## Article

Simply put, I loved this book. It made me smile, and it engaged both my imagination and my heart.

The Golden Braid, as one might guess, tells the story of Rapunzel. It’s a story for every girl (no matter her age) who has ever dreamt of being a princess… for each one who has ever pretended she lived in a castle and wore twirly dresses to the ball.

As a young woman, Rapunzel has grown up always being taught to be wary of anyone and everyone, particularly men. While her soft heart is lonely and discontent because deep inside she desperately wants more, she feels a fierce loyalty to her adoptive mother. One day Rapunzel discovers a way to feed her hunger for knowledge by fulfilling one of her lifelong dreams — learning to read. An unexpected series of events finds Rapunzel in situations she wouldn’t have ever imagined, and she begins to learn what it means to learn what it means to love like Jesus.

Melanie Dickerson enchanted me as a reader with this reimagining of Rapunzel’s story. I’m enchanted like I am by chocolate cake. Rich in texture and flavor, chocolate cake and The Golden Braid make me want to eat dessert first.. and to read before anything else.

*This is actually the sixth book in a series… which I realized about 2/3 of the way through it. If you, like me, accidentally read them out of order, it’s not the end of the world. If you want to get the most out of the story though, you should probably go in order. That being said, this story is complete and can stand alone, as can all the others.

## Things to do
1. According to the review, what number is The Golden Braid in its series?
2. From the first paragraph of the review, list every effect the book had on the reviewer.
The data after this point has nothing to do with the review.

## Source excerpt

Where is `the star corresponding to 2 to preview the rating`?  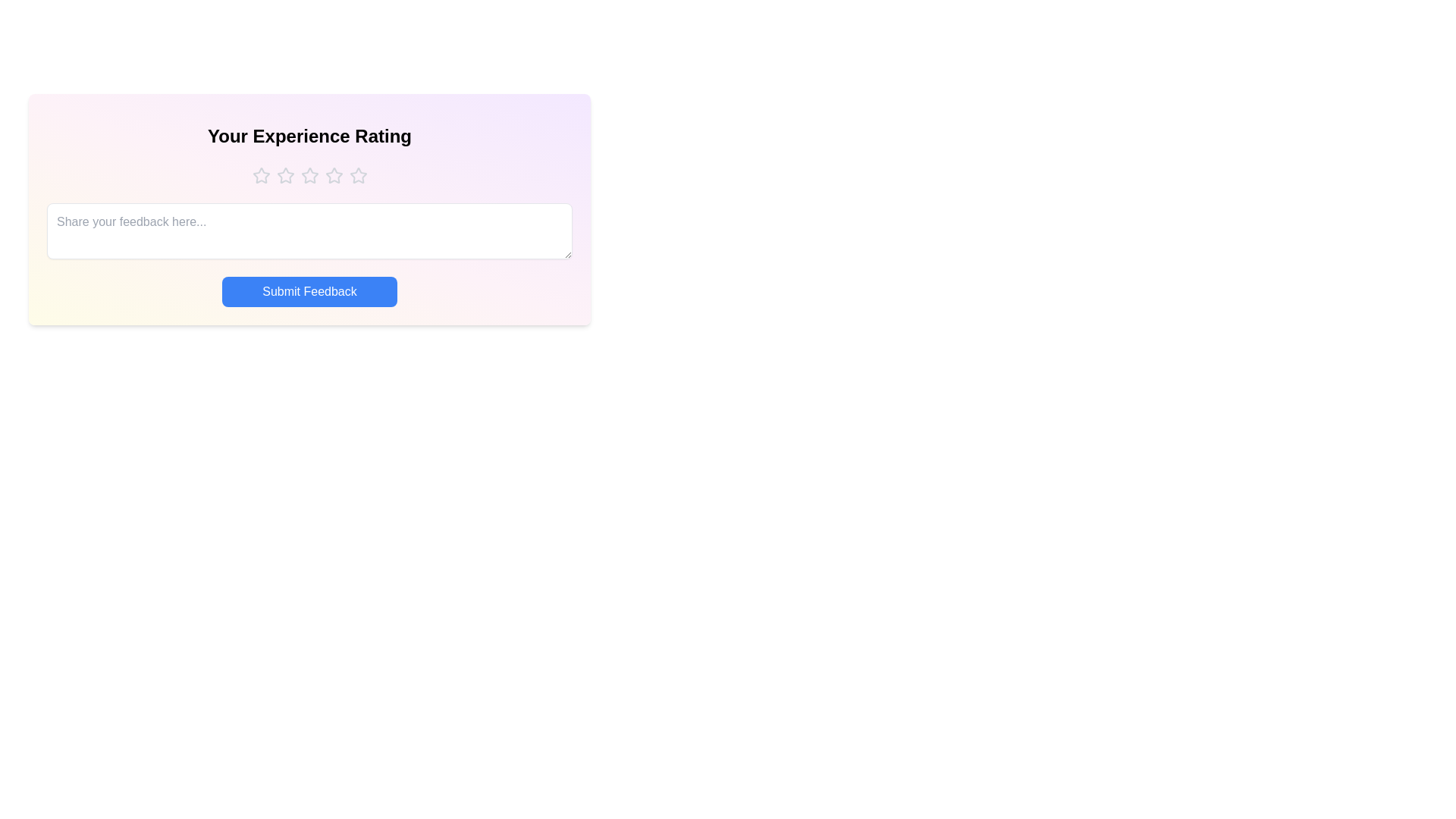
the star corresponding to 2 to preview the rating is located at coordinates (285, 174).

## Answers below
1. It is the sixth book in the series.

2.
- It made the reviewer smile.
- It engaged the reviewer's imagination.
- It engaged the reviewer's heart.